EXERCISE REQUIREMENTS: Once the line with "Task: Click into the First name field" is found in the entries below, repeat it and each following line exactly, up to and including the line with "You are a computer-use agent. 296x243 pixels.". Add no other lines.
--- START ---
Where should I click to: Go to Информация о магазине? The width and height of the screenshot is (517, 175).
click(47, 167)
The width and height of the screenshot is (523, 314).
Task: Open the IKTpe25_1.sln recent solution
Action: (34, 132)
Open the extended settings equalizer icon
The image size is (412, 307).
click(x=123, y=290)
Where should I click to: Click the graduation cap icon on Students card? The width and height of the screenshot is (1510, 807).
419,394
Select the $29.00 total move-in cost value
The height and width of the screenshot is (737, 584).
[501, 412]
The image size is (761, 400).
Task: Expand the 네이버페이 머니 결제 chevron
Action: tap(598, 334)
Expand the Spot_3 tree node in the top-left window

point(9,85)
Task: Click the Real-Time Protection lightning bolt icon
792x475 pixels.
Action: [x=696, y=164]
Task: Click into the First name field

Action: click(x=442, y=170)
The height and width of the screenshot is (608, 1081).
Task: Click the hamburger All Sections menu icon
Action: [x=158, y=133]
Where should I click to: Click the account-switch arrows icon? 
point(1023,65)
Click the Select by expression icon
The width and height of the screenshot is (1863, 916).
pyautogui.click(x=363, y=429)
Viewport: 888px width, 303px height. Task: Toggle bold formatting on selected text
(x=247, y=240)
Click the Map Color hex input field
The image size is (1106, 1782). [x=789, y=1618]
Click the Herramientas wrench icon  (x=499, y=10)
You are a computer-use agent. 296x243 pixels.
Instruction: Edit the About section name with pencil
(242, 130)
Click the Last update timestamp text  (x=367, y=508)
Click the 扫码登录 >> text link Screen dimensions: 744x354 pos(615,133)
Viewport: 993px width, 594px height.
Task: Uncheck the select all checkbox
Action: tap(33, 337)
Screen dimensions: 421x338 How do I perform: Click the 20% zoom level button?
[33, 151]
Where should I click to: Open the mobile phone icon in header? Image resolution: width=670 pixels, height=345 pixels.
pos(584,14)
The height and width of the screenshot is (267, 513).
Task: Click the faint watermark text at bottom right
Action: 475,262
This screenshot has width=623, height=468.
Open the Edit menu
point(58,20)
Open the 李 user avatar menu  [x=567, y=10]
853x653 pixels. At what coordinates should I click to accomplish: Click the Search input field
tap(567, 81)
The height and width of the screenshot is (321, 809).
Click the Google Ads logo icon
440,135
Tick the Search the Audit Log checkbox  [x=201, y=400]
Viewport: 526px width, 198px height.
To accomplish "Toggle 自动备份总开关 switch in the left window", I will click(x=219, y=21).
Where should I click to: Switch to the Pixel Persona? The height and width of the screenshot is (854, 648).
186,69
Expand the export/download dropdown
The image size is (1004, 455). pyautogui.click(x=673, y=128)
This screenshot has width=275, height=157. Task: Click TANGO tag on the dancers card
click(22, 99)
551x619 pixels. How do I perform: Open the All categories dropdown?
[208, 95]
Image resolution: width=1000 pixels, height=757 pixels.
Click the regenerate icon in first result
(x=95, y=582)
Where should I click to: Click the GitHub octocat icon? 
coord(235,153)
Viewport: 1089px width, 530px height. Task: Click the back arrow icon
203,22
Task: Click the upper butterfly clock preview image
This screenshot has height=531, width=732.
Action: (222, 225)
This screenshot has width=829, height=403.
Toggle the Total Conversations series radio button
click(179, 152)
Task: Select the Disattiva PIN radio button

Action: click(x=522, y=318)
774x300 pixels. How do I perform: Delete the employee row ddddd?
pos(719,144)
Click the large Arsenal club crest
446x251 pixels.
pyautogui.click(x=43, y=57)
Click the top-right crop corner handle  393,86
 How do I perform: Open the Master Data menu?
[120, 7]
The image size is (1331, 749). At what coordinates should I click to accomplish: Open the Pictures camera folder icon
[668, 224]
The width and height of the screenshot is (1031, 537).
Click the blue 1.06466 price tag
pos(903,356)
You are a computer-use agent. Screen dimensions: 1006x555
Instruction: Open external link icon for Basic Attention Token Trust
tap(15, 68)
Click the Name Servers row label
--- END ---
SOLVED PROBLEM:
Task: Click into the First name field

Action: click(x=442, y=170)
The height and width of the screenshot is (608, 1081).
Task: Click the hamburger All Sections menu icon
Action: [x=158, y=133]
Where should I click to: Click the account-switch arrows icon? 
point(1023,65)
Click the Select by expression icon
The width and height of the screenshot is (1863, 916).
pyautogui.click(x=363, y=429)
Viewport: 888px width, 303px height. Task: Toggle bold formatting on selected text
(x=247, y=240)
Click the Map Color hex input field
The image size is (1106, 1782). [x=789, y=1618]
Click the Herramientas wrench icon  (x=499, y=10)
You are a computer-use agent. 296x243 pixels.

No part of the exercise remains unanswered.